Description of the task
Copy all of the items below line for line, without changing anything.

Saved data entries
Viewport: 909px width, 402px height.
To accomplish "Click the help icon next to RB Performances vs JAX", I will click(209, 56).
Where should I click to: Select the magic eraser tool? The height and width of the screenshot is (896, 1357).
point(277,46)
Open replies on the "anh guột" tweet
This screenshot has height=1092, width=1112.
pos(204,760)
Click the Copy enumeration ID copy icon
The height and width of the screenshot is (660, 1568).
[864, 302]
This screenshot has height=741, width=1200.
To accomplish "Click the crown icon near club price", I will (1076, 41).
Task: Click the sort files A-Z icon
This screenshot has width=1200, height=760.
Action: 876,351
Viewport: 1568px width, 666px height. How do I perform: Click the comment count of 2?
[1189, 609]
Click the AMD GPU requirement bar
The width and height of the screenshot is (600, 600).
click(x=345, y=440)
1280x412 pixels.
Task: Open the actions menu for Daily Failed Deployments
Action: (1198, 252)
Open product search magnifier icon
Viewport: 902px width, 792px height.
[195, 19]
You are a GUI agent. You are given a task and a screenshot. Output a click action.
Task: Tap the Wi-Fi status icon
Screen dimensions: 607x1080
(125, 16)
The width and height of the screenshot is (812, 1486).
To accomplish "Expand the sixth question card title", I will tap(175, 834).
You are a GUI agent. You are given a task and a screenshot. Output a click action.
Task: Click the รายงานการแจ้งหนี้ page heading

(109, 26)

Output of the exercise
Viewport: 909px width, 402px height.
To accomplish "Click the help icon next to RB Performances vs JAX", I will click(209, 56).
Where should I click to: Select the magic eraser tool? The height and width of the screenshot is (896, 1357).
point(277,46)
Open replies on the "anh guột" tweet
This screenshot has height=1092, width=1112.
pos(204,760)
Click the Copy enumeration ID copy icon
The height and width of the screenshot is (660, 1568).
[864, 302]
This screenshot has height=741, width=1200.
To accomplish "Click the crown icon near club price", I will (1076, 41).
Task: Click the sort files A-Z icon
This screenshot has width=1200, height=760.
Action: 876,351
Viewport: 1568px width, 666px height. How do I perform: Click the comment count of 2?
[1189, 609]
Click the AMD GPU requirement bar
The width and height of the screenshot is (600, 600).
click(x=345, y=440)
1280x412 pixels.
Task: Open the actions menu for Daily Failed Deployments
Action: (1198, 252)
Open product search magnifier icon
Viewport: 902px width, 792px height.
[195, 19]
You are a GUI agent. You are given a task and a screenshot. Output a click action.
Task: Tap the Wi-Fi status icon
Screen dimensions: 607x1080
(125, 16)
The width and height of the screenshot is (812, 1486).
To accomplish "Expand the sixth question card title", I will tap(175, 834).
You are a GUI agent. You are given a task and a screenshot. Output a click action.
Task: Click the รายงานการแจ้งหนี้ page heading

(109, 26)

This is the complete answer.